## WHAT IS REQUIRED
These records need to be repeated exactly, every one of them.

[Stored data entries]

####################

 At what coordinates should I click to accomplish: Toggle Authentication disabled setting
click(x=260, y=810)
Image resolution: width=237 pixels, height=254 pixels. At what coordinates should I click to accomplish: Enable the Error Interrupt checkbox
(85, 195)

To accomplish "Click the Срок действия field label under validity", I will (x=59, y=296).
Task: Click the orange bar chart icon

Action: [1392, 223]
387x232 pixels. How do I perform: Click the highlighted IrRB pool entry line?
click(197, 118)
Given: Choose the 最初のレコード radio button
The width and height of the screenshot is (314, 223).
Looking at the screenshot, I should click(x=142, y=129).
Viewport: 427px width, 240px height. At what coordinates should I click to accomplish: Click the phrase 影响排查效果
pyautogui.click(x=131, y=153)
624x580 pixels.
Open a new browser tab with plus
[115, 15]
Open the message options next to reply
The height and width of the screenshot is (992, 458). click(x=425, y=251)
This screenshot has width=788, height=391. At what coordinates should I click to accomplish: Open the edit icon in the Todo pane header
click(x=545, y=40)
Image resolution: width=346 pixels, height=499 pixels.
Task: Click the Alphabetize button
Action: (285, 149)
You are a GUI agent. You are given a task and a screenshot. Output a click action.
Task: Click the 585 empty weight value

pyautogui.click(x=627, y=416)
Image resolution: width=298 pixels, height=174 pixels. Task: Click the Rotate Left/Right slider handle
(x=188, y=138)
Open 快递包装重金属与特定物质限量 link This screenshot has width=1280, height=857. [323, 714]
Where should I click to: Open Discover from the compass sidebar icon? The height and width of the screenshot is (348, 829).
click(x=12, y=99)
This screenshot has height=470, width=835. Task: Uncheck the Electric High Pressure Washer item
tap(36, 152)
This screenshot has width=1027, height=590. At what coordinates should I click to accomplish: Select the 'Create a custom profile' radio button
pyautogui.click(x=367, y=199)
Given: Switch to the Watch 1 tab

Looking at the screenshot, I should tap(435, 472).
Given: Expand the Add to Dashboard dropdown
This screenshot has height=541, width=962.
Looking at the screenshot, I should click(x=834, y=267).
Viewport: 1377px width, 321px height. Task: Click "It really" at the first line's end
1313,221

####################

## SOLUTION TO THIS TASK
 At what coordinates should I click to accomplish: Toggle Authentication disabled setting
click(x=260, y=810)
Image resolution: width=237 pixels, height=254 pixels. At what coordinates should I click to accomplish: Enable the Error Interrupt checkbox
(85, 195)

To accomplish "Click the Срок действия field label under validity", I will (x=59, y=296).
Task: Click the orange bar chart icon

Action: [1392, 223]
387x232 pixels. How do I perform: Click the highlighted IrRB pool entry line?
click(197, 118)
Given: Choose the 最初のレコード radio button
The width and height of the screenshot is (314, 223).
Looking at the screenshot, I should click(x=142, y=129).
Viewport: 427px width, 240px height. At what coordinates should I click to accomplish: Click the phrase 影响排查效果
pyautogui.click(x=131, y=153)
624x580 pixels.
Open a new browser tab with plus
[115, 15]
Open the message options next to reply
The height and width of the screenshot is (992, 458). click(x=425, y=251)
This screenshot has width=788, height=391. At what coordinates should I click to accomplish: Open the edit icon in the Todo pane header
click(x=545, y=40)
Image resolution: width=346 pixels, height=499 pixels.
Task: Click the Alphabetize button
Action: (285, 149)
You are a GUI agent. You are given a task and a screenshot. Output a click action.
Task: Click the 585 empty weight value

pyautogui.click(x=627, y=416)
Image resolution: width=298 pixels, height=174 pixels. Task: Click the Rotate Left/Right slider handle
(x=188, y=138)
Open 快递包装重金属与特定物质限量 link This screenshot has width=1280, height=857. [323, 714]
Where should I click to: Open Discover from the compass sidebar icon? The height and width of the screenshot is (348, 829).
click(x=12, y=99)
This screenshot has height=470, width=835. Task: Uncheck the Electric High Pressure Washer item
tap(36, 152)
This screenshot has width=1027, height=590. At what coordinates should I click to accomplish: Select the 'Create a custom profile' radio button
pyautogui.click(x=367, y=199)
Given: Switch to the Watch 1 tab

Looking at the screenshot, I should tap(435, 472).
Given: Expand the Add to Dashboard dropdown
This screenshot has height=541, width=962.
Looking at the screenshot, I should click(x=834, y=267).
Viewport: 1377px width, 321px height. Task: Click "It really" at the first line's end
1313,221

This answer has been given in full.